—Il n'est jamais trop tard pour aimer.

—Oh! j'aime, oui. Je n'ai jamais aimé avant de t'aimer. Mais je sens avec douleur que les cordes de cet amour ne sont plus vibrantes et sonores, qu'elles ont été faussées, martyrisées par trop de chocs mauvais, et qu'au lieu des odes triomphales pour lesquelles elles étaient faites, elles ne peuvent désormais exhaler que de pâles élégies. Mon amour n'en est pas moins mon être, il est intense, il est toute moi: mais il est empreint de tristesse, alors qu'il devrait l'être de joie.
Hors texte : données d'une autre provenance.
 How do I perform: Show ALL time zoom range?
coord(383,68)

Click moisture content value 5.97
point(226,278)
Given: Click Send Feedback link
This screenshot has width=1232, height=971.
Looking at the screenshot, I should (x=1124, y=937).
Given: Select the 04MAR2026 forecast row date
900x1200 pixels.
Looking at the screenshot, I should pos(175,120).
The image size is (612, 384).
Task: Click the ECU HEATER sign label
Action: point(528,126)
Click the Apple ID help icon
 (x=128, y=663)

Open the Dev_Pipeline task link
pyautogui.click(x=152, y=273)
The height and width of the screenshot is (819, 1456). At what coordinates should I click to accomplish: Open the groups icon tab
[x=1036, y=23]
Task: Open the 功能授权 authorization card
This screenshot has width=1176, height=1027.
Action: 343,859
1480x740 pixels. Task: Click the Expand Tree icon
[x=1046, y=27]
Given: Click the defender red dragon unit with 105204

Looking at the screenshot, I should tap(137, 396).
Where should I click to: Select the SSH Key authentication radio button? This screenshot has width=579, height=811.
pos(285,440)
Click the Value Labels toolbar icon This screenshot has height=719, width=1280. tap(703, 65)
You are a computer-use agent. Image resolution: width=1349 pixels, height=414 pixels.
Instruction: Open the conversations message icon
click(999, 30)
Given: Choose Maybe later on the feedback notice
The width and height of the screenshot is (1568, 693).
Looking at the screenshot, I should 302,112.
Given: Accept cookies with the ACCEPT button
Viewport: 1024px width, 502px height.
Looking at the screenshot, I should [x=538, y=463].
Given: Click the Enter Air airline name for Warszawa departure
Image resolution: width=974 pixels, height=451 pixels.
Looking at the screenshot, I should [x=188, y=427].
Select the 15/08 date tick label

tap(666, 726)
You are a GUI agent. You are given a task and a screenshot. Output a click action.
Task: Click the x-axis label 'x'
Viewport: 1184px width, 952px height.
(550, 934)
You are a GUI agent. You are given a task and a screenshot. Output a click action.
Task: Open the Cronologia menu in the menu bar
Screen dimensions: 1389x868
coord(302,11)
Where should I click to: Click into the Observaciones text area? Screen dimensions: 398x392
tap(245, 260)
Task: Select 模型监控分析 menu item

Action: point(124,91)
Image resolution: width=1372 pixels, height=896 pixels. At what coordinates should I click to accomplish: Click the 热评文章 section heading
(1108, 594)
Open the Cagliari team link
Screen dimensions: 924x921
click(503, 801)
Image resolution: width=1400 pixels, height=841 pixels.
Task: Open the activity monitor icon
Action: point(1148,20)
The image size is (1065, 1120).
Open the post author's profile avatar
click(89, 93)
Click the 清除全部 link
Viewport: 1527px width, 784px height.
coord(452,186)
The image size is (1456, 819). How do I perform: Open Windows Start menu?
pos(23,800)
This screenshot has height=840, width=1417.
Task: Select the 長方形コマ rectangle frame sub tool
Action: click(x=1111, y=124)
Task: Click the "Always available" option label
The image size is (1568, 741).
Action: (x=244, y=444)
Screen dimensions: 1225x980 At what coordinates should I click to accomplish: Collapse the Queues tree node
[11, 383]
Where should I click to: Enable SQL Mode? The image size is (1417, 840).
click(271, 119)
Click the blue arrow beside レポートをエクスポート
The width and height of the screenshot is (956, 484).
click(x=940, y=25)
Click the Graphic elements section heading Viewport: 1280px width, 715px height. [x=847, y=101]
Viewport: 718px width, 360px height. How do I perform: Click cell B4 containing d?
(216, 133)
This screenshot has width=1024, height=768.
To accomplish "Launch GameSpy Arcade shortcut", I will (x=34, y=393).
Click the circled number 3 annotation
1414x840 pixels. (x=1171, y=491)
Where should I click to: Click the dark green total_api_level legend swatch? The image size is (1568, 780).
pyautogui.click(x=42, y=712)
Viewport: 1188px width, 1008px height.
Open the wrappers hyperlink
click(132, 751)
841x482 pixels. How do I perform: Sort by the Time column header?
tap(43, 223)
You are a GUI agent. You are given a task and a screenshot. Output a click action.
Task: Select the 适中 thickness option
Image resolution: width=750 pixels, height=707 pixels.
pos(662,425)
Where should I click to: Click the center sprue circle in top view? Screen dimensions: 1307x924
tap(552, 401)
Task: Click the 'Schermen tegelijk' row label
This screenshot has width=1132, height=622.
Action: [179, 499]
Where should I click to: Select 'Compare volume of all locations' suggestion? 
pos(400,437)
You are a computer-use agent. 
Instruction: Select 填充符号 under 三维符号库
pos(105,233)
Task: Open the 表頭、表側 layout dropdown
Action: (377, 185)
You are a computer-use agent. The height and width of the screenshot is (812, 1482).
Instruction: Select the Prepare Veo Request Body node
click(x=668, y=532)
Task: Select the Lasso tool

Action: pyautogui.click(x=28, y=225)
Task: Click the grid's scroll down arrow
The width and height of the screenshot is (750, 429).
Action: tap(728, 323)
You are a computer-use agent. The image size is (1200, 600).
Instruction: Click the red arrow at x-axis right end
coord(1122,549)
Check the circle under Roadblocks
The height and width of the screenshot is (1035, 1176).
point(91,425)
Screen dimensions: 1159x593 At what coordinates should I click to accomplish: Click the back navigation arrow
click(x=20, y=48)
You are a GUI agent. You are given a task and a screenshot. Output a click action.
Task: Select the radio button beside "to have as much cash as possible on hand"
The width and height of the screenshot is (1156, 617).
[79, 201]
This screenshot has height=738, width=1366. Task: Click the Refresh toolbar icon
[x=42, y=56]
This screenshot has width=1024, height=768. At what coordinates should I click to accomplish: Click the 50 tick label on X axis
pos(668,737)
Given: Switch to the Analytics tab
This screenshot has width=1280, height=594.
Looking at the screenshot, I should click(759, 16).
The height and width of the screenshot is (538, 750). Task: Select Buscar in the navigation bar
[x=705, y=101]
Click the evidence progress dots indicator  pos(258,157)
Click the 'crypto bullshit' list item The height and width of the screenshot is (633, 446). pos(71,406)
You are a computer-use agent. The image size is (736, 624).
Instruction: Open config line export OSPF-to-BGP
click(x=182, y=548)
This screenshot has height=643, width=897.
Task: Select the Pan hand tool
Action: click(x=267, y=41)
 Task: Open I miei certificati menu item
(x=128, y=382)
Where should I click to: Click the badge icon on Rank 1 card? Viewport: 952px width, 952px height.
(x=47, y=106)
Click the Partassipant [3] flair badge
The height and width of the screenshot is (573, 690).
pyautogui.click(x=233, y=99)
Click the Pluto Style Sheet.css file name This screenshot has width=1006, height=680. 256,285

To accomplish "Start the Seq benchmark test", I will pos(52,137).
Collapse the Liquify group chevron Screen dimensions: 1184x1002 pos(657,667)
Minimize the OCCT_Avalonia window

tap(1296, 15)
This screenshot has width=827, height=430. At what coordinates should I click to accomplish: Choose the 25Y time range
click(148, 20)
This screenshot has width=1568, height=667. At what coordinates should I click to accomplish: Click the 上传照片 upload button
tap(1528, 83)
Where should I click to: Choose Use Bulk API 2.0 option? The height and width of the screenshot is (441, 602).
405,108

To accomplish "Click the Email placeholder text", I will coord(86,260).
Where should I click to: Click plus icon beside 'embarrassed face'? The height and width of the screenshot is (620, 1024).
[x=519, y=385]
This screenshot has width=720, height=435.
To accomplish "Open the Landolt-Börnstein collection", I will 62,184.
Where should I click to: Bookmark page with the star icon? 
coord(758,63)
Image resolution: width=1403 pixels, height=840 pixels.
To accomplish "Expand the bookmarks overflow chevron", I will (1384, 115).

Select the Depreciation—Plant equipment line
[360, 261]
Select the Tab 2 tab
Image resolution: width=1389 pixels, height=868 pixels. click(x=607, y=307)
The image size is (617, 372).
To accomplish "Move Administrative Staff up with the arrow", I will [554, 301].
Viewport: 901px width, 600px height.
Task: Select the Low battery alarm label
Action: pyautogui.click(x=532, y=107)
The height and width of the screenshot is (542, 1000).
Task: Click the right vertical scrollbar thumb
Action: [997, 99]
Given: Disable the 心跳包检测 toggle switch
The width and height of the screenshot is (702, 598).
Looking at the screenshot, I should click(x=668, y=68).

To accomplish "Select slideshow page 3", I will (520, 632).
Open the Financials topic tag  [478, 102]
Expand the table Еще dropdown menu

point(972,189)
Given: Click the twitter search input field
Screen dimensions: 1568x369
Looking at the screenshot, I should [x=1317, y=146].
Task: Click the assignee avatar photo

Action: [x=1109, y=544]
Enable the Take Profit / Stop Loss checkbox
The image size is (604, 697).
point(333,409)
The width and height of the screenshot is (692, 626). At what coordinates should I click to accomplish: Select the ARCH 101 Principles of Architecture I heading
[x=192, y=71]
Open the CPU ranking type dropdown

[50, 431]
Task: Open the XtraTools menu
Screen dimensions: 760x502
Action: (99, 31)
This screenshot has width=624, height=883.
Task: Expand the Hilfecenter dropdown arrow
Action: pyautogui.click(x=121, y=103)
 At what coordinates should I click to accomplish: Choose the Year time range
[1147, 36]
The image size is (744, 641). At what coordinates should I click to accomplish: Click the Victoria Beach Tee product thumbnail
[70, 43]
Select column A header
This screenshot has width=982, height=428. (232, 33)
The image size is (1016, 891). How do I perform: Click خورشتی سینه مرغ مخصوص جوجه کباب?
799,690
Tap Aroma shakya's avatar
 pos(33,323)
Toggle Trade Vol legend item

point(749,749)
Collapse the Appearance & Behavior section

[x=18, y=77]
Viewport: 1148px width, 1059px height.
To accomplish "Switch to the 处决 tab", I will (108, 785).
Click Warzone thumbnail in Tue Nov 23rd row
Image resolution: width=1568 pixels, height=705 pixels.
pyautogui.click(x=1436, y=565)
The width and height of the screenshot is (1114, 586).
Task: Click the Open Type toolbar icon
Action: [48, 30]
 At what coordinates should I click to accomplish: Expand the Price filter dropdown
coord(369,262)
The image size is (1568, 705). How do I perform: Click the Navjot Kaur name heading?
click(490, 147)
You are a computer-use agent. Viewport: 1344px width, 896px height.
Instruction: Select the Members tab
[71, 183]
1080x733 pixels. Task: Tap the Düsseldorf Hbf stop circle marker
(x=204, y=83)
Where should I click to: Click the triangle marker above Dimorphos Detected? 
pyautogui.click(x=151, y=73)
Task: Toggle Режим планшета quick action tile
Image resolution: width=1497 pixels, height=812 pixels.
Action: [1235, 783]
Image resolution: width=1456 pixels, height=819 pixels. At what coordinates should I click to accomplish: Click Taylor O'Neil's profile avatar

—Mon amie, l'amour est indépendant de la joie ou de la tristesse. C'est un sentiment supérieur qui se répand sur tous les autres sentiments et les sanctifie. C'est parce que nous nous aimons que même les pires malheurs prendraient cette teinte sacrée, qui, malgré tout, fait de la vie ainsi sublimée le joyau suprême. Et le secret de la vraie joie n'est-il pas justement de sentir l'amour nous pénétrer et nous sauver, au moment où, sans lui, nous serions livrés en proie aux plus terribles désespoirs? Vois, le ciel est rose, l'heure est suave: que de biens nous entourent encore dont nous jouirons doublement.

—Je t'aime! je t'aime! s'écriait Pauline. Que deviendrais-je, que serais-je sans toi? Je veux oublier, oublier tout ce qui n'est pas ton amour. Je me confinerai dans le rayon de tes yeux. Pardonne-moi! Couvre-moi de tes baisers secourables!

Elle pleurait, se suspendait à lui comme à un grand christ qu'on implore; elle se blottissait contre son sein, cherchait dans ses bras le refuge.

Et il la consolait; et, sans cesser d'être l'amant, trouvait pour apaiser sa peine de paternelles caresses.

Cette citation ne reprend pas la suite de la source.